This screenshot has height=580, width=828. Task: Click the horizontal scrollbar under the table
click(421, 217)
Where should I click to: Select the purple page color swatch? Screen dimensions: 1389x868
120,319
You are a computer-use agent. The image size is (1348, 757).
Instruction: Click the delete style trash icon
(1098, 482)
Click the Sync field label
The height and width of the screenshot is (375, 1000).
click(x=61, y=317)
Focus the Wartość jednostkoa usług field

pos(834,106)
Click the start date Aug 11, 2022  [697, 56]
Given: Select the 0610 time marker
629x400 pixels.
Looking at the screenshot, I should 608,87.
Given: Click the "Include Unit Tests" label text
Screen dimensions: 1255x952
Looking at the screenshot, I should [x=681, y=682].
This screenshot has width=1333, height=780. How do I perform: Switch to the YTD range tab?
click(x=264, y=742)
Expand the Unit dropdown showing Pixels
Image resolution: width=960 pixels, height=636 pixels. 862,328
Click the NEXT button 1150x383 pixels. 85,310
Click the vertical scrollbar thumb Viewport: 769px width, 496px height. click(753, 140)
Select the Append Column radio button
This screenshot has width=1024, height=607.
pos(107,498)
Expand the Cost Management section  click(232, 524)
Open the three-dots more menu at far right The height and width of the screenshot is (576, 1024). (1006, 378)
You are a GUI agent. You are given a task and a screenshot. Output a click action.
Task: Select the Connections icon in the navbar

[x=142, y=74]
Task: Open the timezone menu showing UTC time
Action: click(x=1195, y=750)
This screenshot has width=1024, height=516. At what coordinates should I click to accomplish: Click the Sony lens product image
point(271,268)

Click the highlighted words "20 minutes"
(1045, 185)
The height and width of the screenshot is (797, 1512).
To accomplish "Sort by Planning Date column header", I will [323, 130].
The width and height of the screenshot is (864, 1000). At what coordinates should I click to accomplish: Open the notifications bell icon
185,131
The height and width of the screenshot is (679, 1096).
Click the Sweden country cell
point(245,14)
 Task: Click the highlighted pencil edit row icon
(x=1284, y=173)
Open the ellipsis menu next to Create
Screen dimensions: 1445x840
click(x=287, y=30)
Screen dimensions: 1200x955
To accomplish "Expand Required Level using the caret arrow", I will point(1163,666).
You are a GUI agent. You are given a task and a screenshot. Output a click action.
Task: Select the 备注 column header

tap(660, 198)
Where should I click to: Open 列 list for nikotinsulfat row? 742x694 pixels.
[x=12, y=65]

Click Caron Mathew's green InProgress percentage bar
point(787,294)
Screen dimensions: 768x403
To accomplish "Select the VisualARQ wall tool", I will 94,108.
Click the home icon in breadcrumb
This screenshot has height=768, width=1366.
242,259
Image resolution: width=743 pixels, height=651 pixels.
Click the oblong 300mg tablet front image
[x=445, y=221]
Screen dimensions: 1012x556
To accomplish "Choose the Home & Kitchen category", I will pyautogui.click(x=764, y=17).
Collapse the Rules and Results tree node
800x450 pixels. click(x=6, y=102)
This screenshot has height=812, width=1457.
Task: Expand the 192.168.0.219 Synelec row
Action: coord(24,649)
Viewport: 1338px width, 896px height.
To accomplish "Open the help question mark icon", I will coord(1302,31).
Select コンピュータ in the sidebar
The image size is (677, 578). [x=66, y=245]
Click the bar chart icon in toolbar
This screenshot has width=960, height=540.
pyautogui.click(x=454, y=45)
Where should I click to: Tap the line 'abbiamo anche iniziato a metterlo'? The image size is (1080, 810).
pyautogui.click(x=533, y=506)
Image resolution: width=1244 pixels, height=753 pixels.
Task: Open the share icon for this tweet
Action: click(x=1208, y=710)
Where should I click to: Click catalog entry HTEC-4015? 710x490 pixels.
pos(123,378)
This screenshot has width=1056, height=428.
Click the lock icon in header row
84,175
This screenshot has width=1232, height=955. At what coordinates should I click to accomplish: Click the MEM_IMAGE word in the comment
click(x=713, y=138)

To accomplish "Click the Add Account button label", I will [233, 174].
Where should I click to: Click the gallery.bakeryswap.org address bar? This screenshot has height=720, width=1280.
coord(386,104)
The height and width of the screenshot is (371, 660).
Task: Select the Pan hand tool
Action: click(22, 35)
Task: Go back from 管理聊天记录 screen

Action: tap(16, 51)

════════════════════

THE TASK:
Please retype, without any change, the line containing "This screenshot has width=1056, height=428." and every line after it to the end of the entries above, and only those.

RESPONSE TO THE EXERCISE:
This screenshot has width=1056, height=428.
Click the lock icon in header row
84,175
This screenshot has width=1232, height=955. At what coordinates should I click to accomplish: Click the MEM_IMAGE word in the comment
click(x=713, y=138)

To accomplish "Click the Add Account button label", I will [233, 174].
Where should I click to: Click the gallery.bakeryswap.org address bar? This screenshot has height=720, width=1280.
coord(386,104)
The height and width of the screenshot is (371, 660).
Task: Select the Pan hand tool
Action: click(22, 35)
Task: Go back from 管理聊天记录 screen

Action: tap(16, 51)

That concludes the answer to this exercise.